_JOB:_
Retype, word for word, the passage of the HB2 news text that opens with the words containing "Cooper narrowly defeated" and closes with "with wide-ranging repercussions.".

_QUOTED TEXT:_
* start *
The state law was passed in response to a Charlotte city “non-discrimination ordinance” that allowed transgender people to use bathrooms that correspond with their gender identity.

But on Monday, the City Council there rescinded its nondiscrimination ordinance — apparently in exchange for a special session by the state legislature to repeal HB2.

“The City Council acted in good faith to do everything that it understood was necessary to facilitate the repeal of HB2,” the city said in a statement Wednesday.

The General Assembly on Wednesday is holding that special session to discuss HB2.

“Senate Leader Phil Berger and House Speaker Tim Moore assured me that as a result of Charlotte’s vote, a special session will be called … to repeal HB2 in full,” Democratic Governor-elect Roy Cooper said.

Political, economic fallout

Cooper narrowly defeated current Republican Gov. Pat McCrory, who blamed his gubernatorial loss on controversy over the bathroom bill.

“I have always publicly advocated a repeal of the overreaching Charlotte ordinance,” McCrory said.

He said the Charlotte council’s “sudden reversal with little notice after the gubernatorial election sadly proves this entire issue originated by the political left was all about politics and winning the governor’s race at the expense of Charlotte and our entire state.”

In the nine months since McCrory signed the law, the state has grappled with wide-ranging repercussions.

The Justice Department filed a suit challenging the measure, and the state’s public university system pledged to defy the statewide law.

North Carolina also suffered huge economic losses after HB2’s passage.

Musicians Bruce Springsteen, Demi Lovato, Nick Jonas, and the bands Pearl Jam and Boston canceled concerts in the state.

PayPal and Deutsche Bank both said they would cancel plans to expand into the state. And the NCAA said it would relocate several college athletic championship events for the 2016-17 season that were scheduled to take place in North Carolina.
* end *
_INFORMATION SUPPLIED:_
* start *
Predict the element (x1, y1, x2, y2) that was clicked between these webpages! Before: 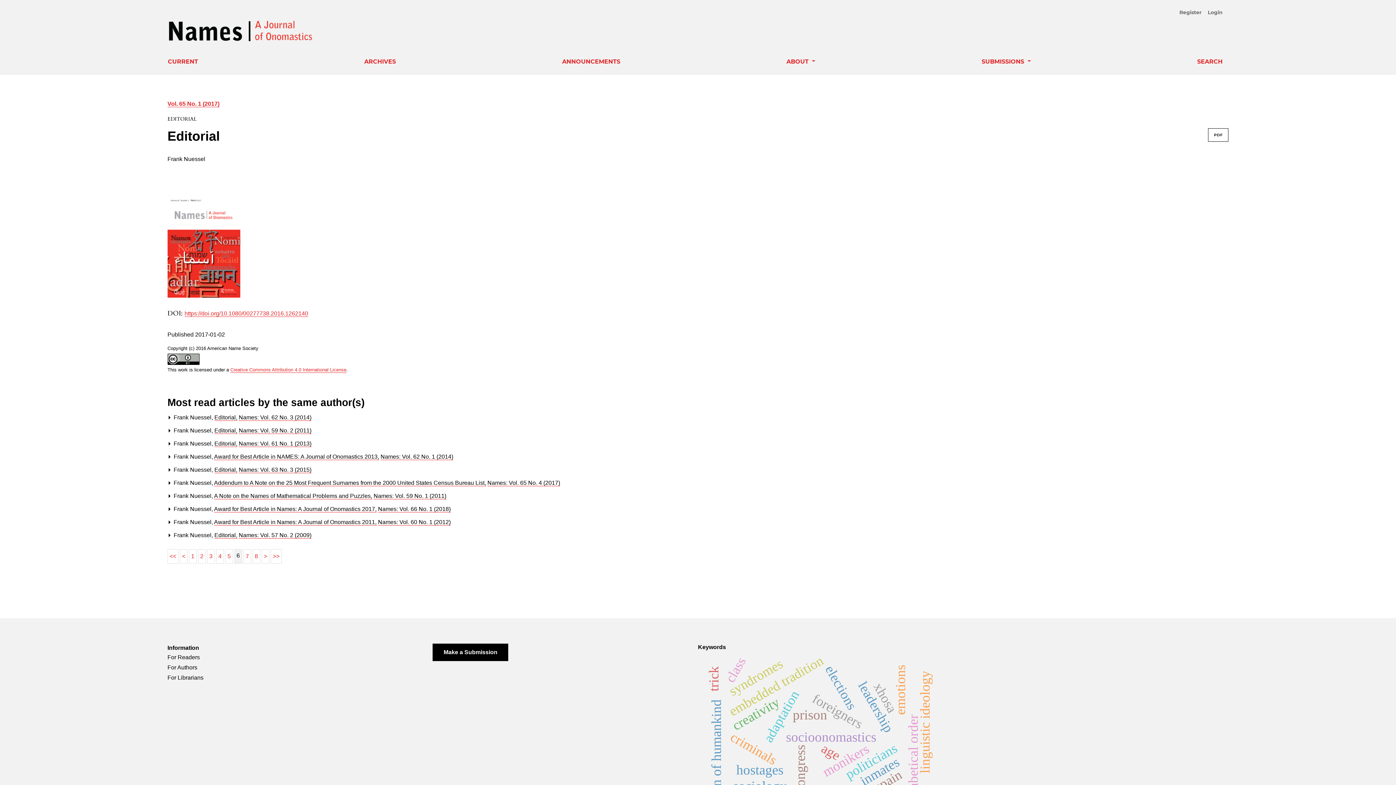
* end *
* start *
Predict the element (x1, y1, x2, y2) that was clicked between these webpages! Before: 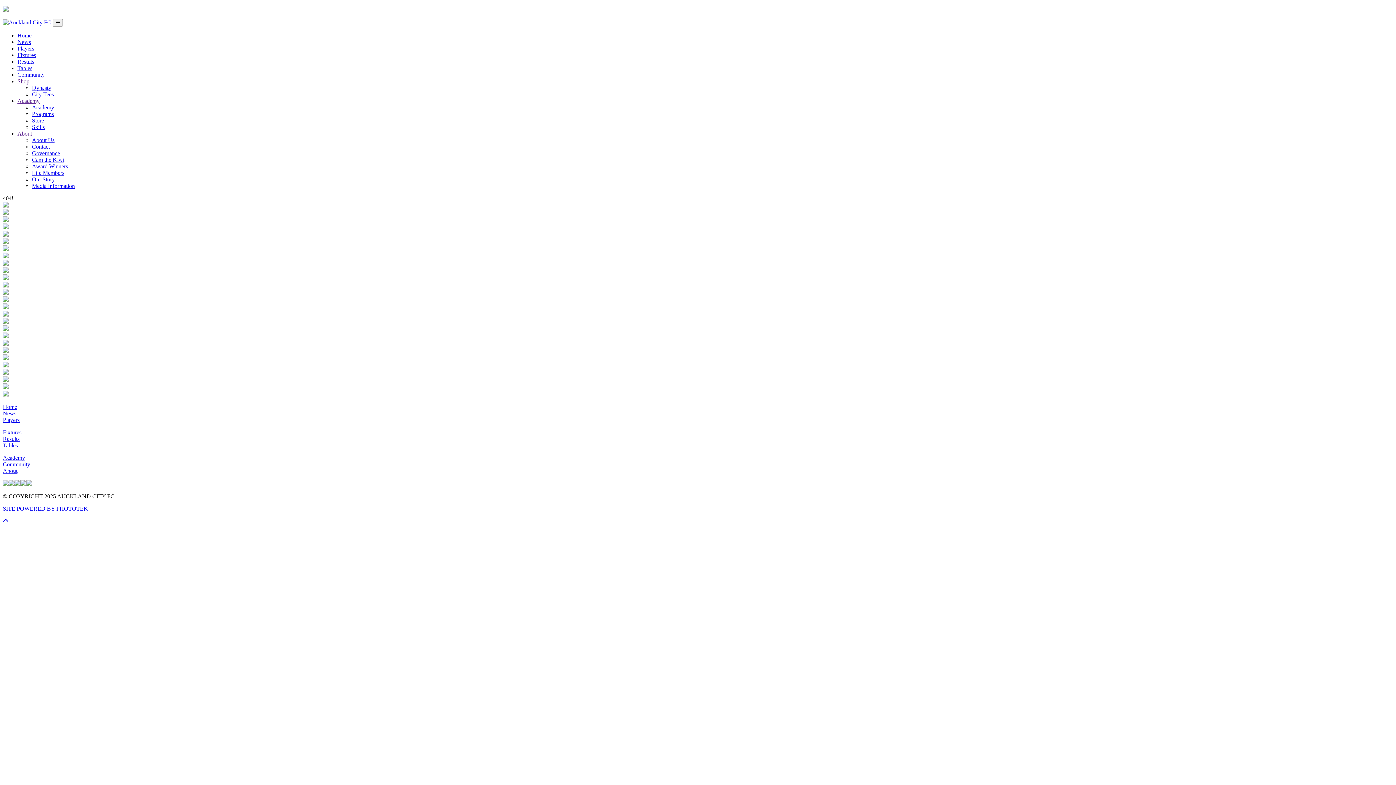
* end *
_SOLUTION BELOW:_
Cooper narrowly defeated current Republican Gov. Pat McCrory, who blamed his gubernatorial loss on controversy over the bathroom bill.

“I have always publicly advocated a repeal of the overreaching Charlotte ordinance,” McCrory said.

He said the Charlotte council’s “sudden reversal with little notice after the gubernatorial election sadly proves this entire issue originated by the political left was all about politics and winning the governor’s race at the expense of Charlotte and our entire state.”

In the nine months since McCrory signed the law, the state has grappled with wide-ranging repercussions.